When you say rear chain do you mean at the rear of the engine because i grabbed a diagram off of mitchels on line and the only chains i see are on the front of the motor? also are you saying that the tensioners can be changed without all the special tools mine makes a rattleing noise when i first start up but goes away after a feww minutes.
Thanks Haney
 






there is a chain on the rear of the 4.0 sohc motors. not sure about the others(4.0 ohv and 5.0 ohv). to get to the rear chain, you need to pull the motor. you need special tools to align the chains and cam(i read somewhere they cost about $200). if you have ford pull the motor, it will cost about $1200 plus parts ($200). i lost compression in 2 cylinders and my oil pump decided to take a crap, so i just opted for a new motor ($4300 plus tax installed)
 






Has ford fixed this issue? And if they did, what year did they do it?
 






The improved parts started in 2002. Those have been used to upgrade the older parts.
 






what i have found there is a total recall in the US for these if you engine has under 100k on it ford dealers HAVE to replace the cam tensioners and guides, they usualy fail about 60k, but not for me as i live in the UK.....
 






The recall used to be 75,000 miles or five years, that's long past for Ford now.
 






The Uk

Yet another sad case of Ford forgeting us..............If it was not for us sticking together I doubt if many of us would proudly drive or own our Explorers, here is a cheers to all who make ownership a better thing by helping others here on this forum, special thanks to Howard who I know for a fact is the numer one knowlege base in this small island!

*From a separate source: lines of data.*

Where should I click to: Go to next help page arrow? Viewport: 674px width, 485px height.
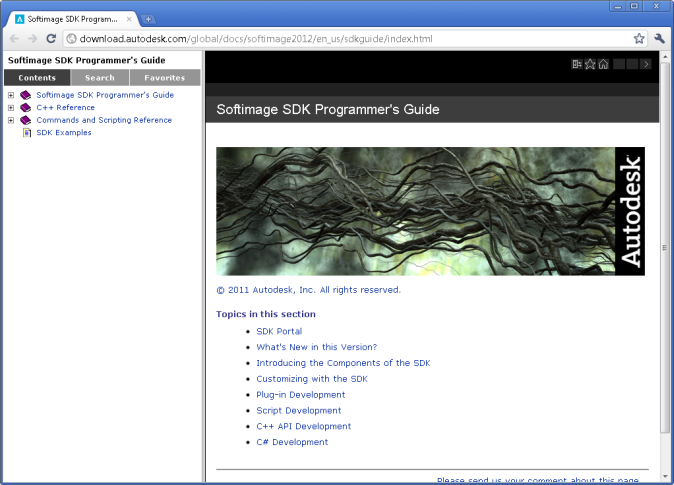646,64
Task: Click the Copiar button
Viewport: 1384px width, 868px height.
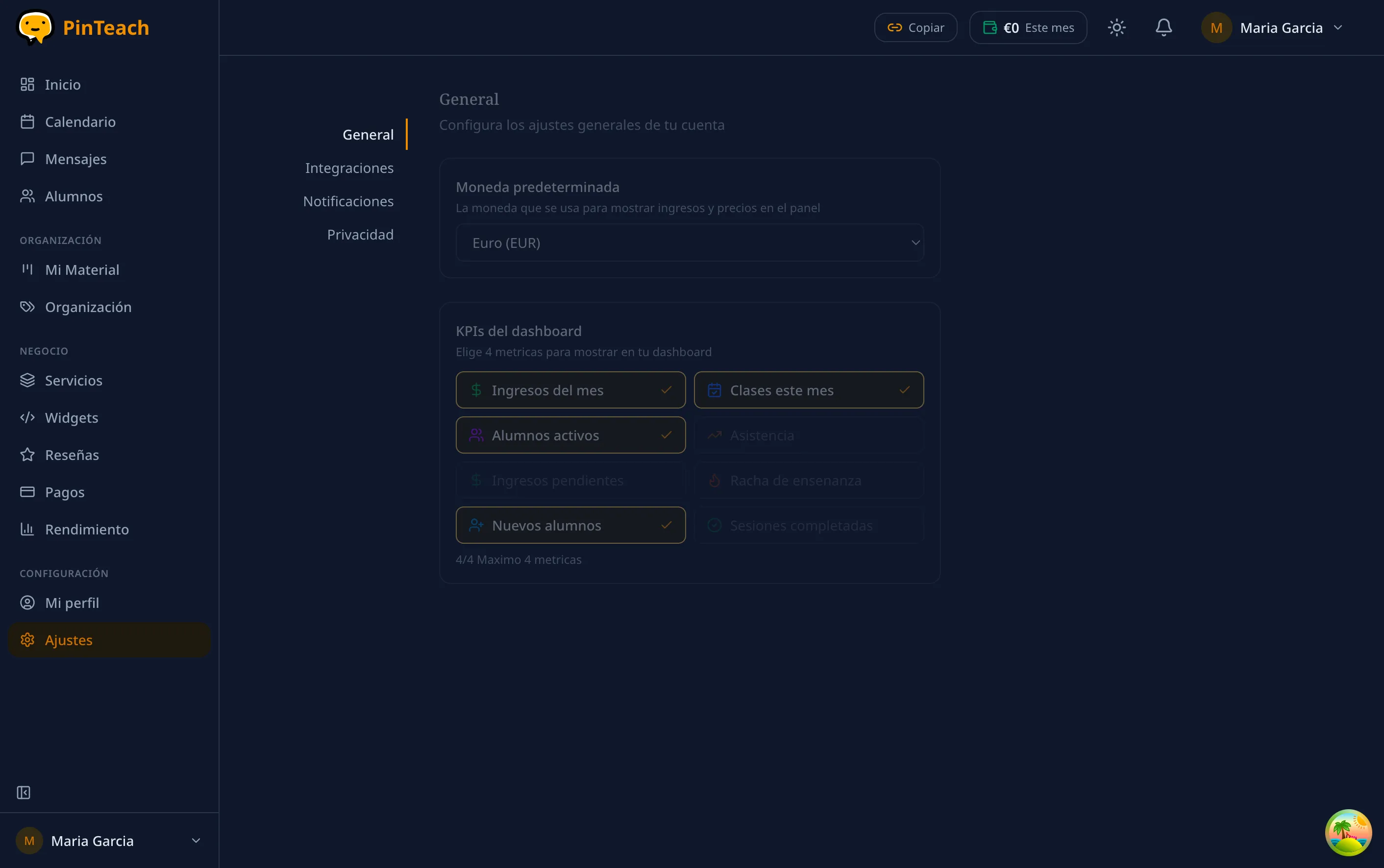Action: (x=914, y=27)
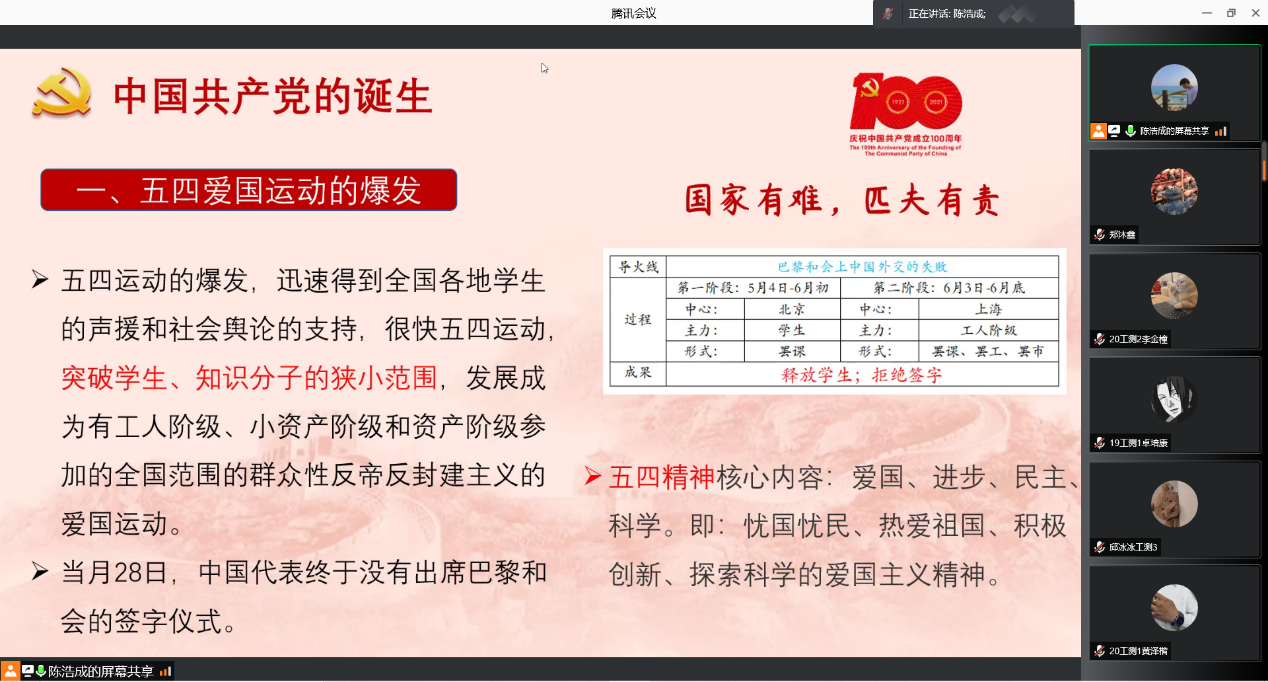Click 陈浩成's avatar in the top tile

(x=1174, y=86)
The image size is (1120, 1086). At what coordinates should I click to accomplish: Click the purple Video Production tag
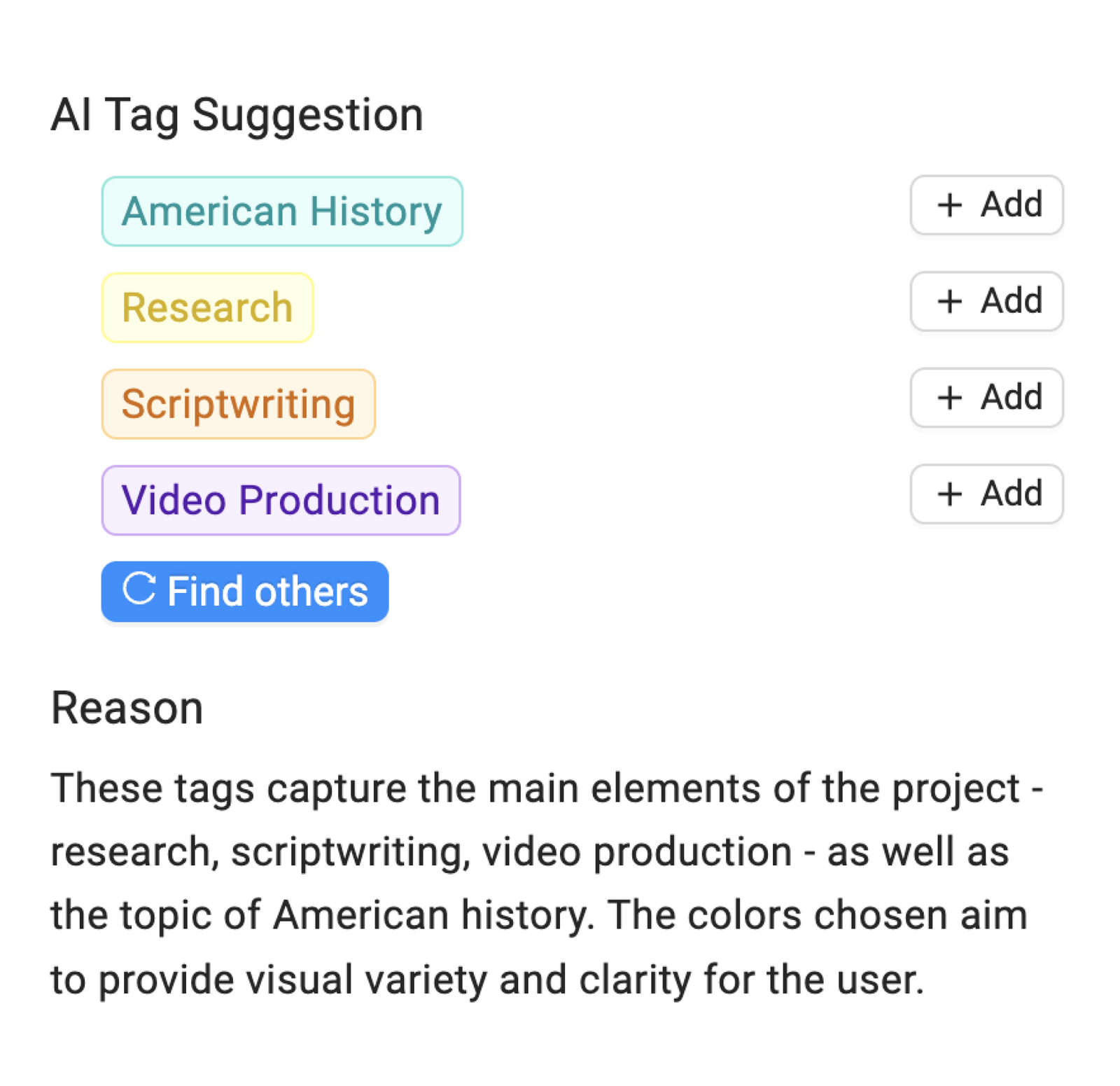281,500
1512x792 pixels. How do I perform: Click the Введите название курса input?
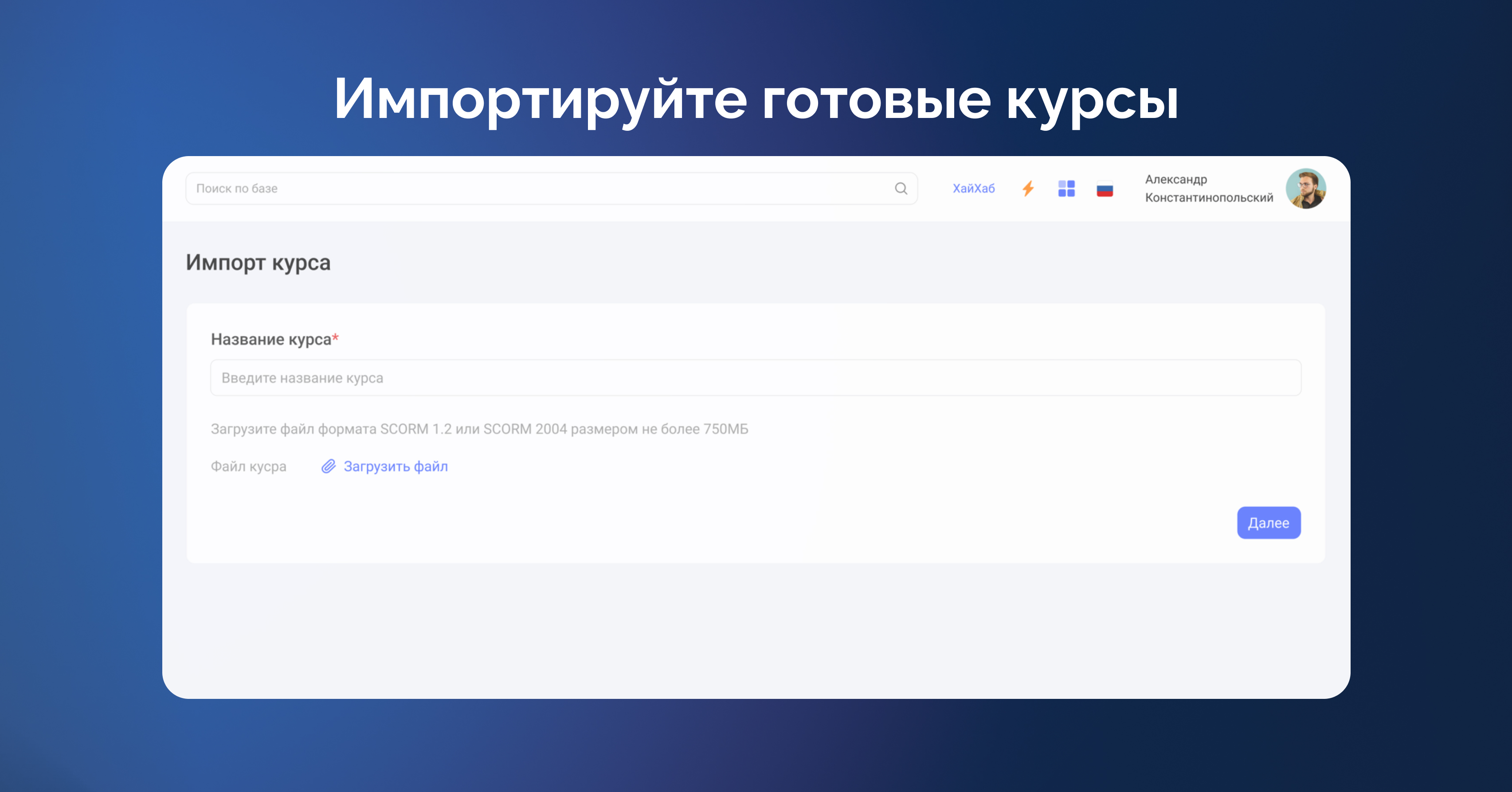click(x=756, y=377)

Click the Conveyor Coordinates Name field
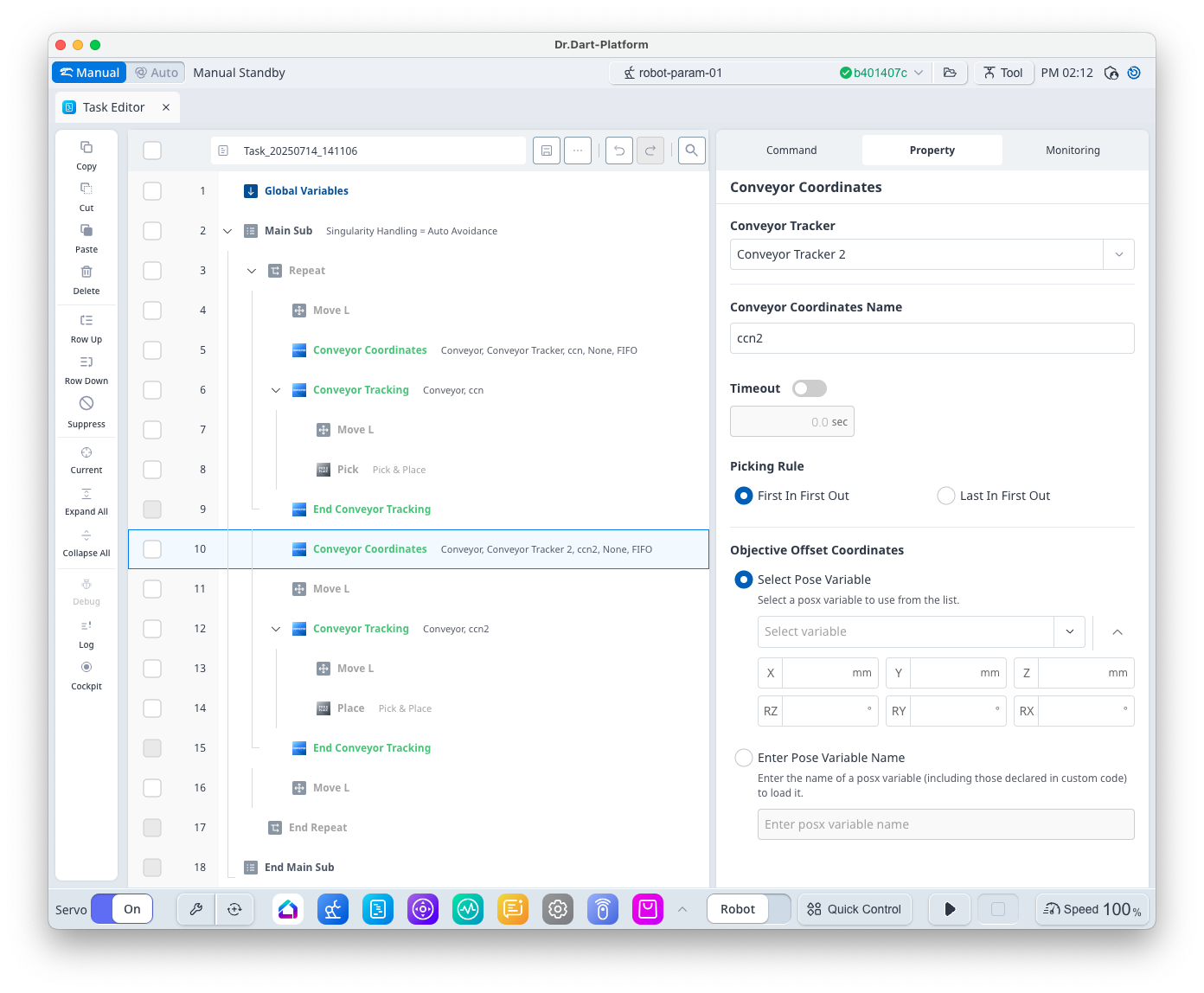tap(932, 338)
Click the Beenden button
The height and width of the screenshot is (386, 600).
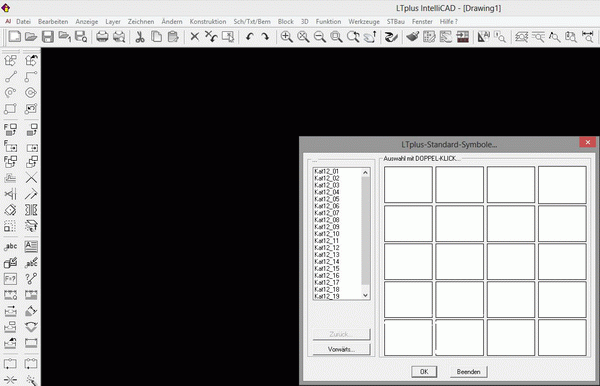tap(468, 371)

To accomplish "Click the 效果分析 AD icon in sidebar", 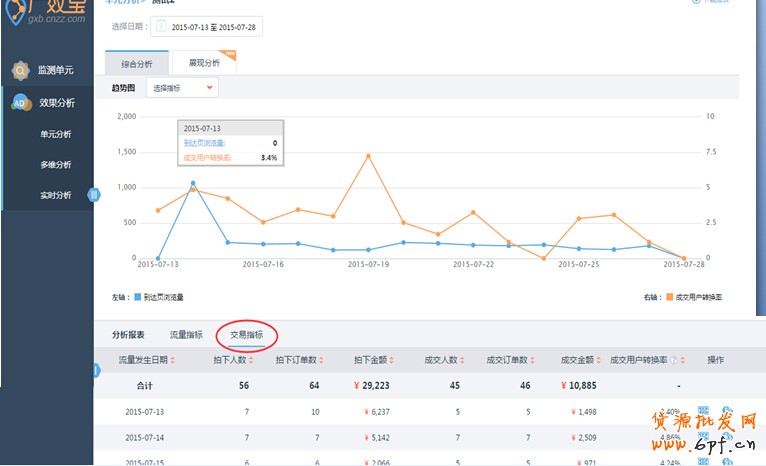I will pyautogui.click(x=20, y=103).
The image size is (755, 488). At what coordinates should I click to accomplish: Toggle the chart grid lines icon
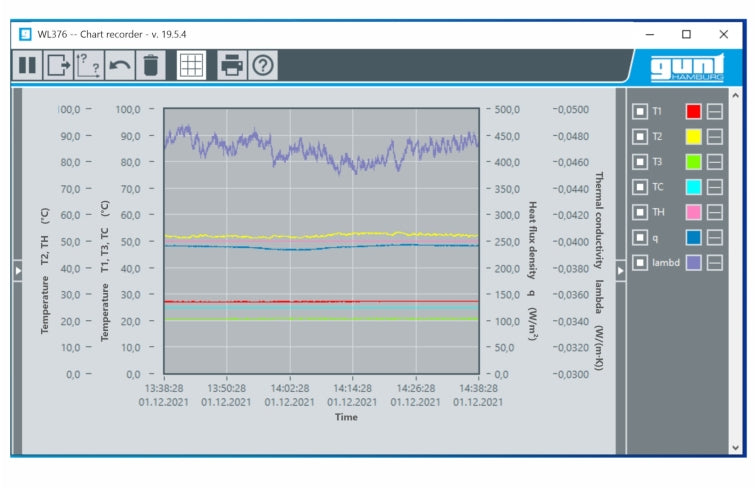coord(191,66)
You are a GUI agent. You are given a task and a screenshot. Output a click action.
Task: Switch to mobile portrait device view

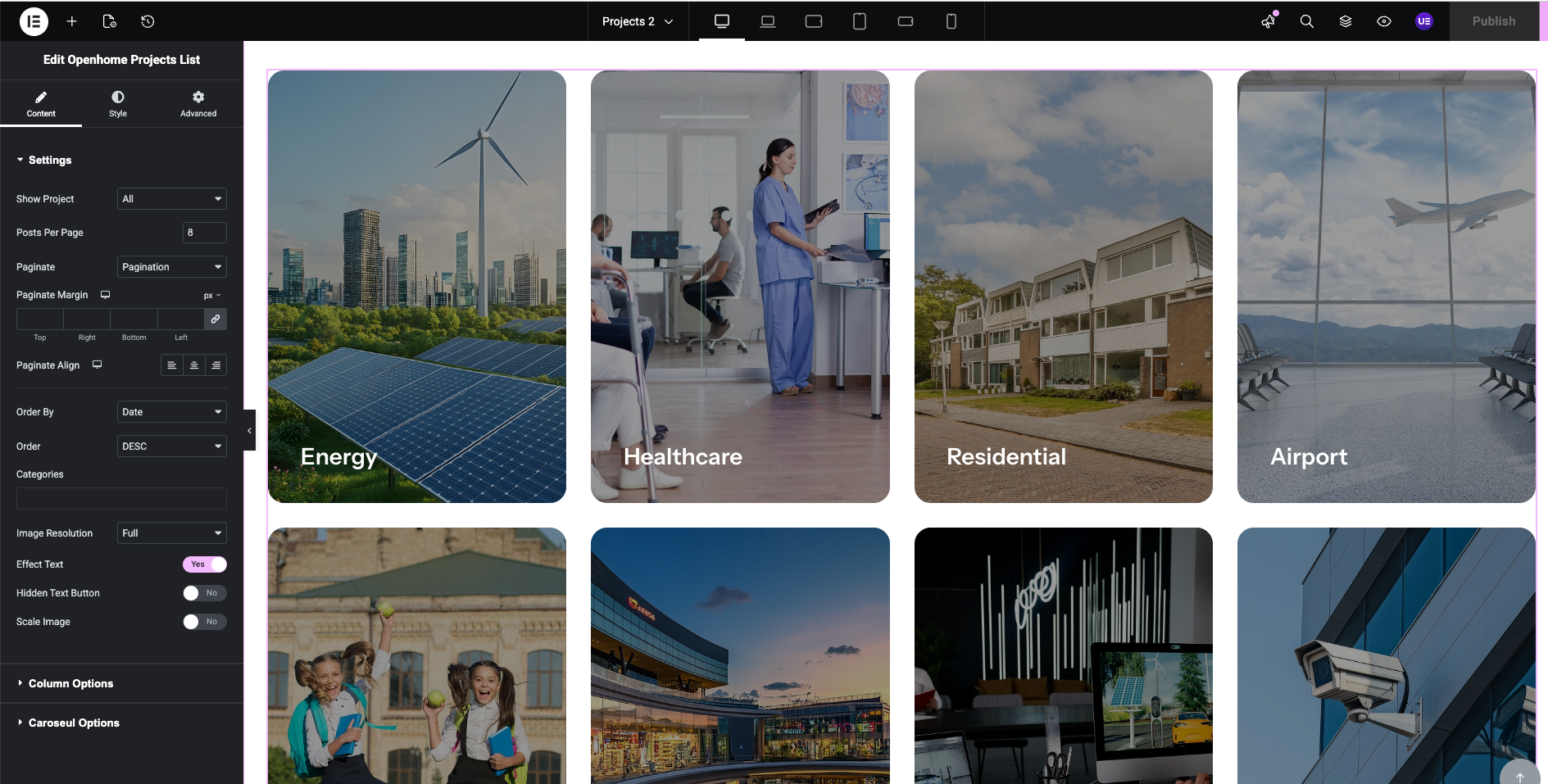pyautogui.click(x=951, y=21)
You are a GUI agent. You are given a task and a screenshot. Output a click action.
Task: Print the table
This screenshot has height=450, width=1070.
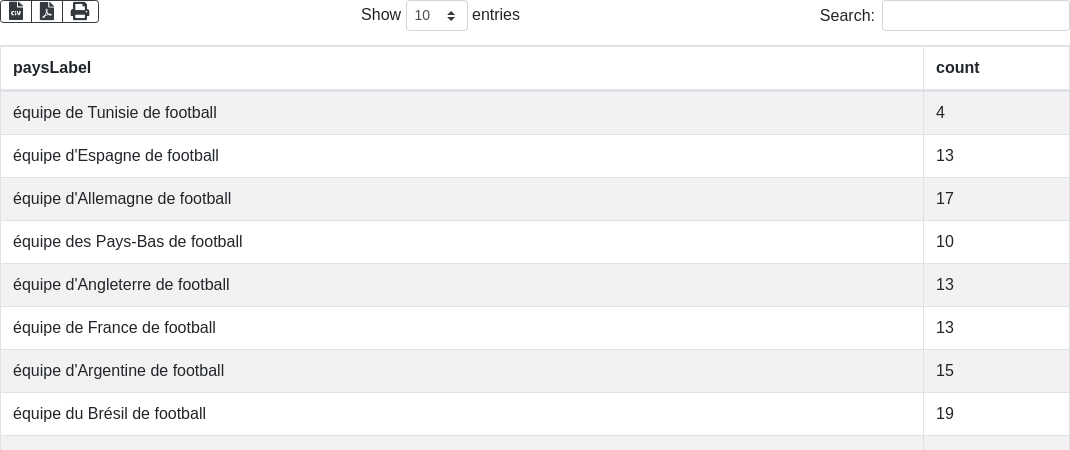click(x=80, y=11)
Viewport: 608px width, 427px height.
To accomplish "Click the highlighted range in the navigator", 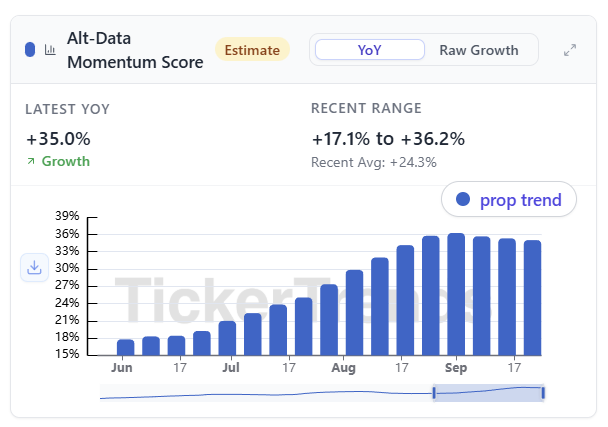I will 488,393.
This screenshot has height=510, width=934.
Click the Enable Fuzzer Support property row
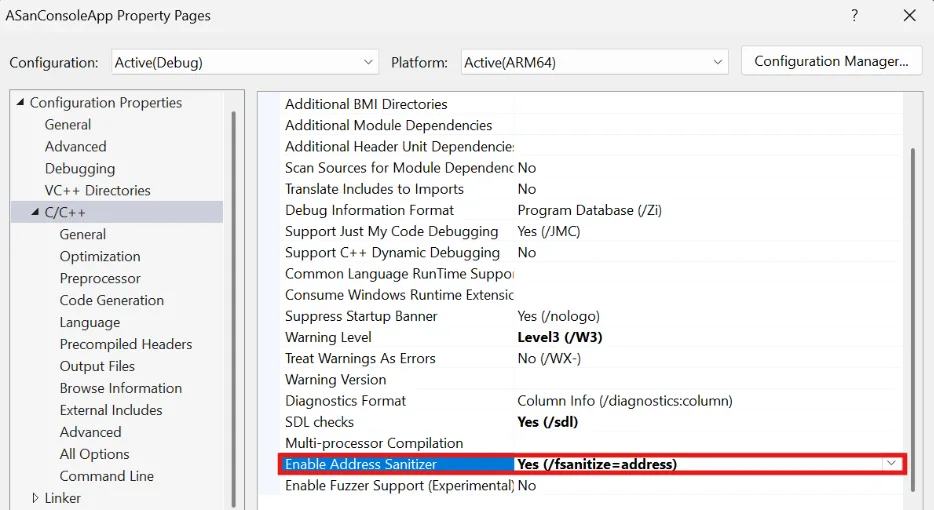coord(399,485)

The power is in the numbers folks!
 






what is the name of the cap or part number for the cap that you must take off in order to access the bottom bolt of the rh timing cassette?
 






what is the name of the cap or part number for the cap that you must take off in order to access the bottom bolt of the rh timing cassette?

Courtesy of CDW6212R, post #9 on this thread for tensioners etc part numbers that is a sticky in stock 95-2001 explorers

the rear block cover(plug) is F77Z 6026 AB.
 






rear cover access

what is the name of the cap or part number for the cap that you must take off in order to access the bottom bolt of the rh timing cassette?

The cap or cover on the rear of the block covers the jackshaft rear sprocket retaining bolt. It does not provide access to the lower mounting bolt of the rear cassette. That bolt is under the bellhousing which is why the transmission must be seperated from the engine in order to replace the rear cassette. The photo below shows the jackshaft cover and the rear cassette lower mounting bolt just to the right of the cover.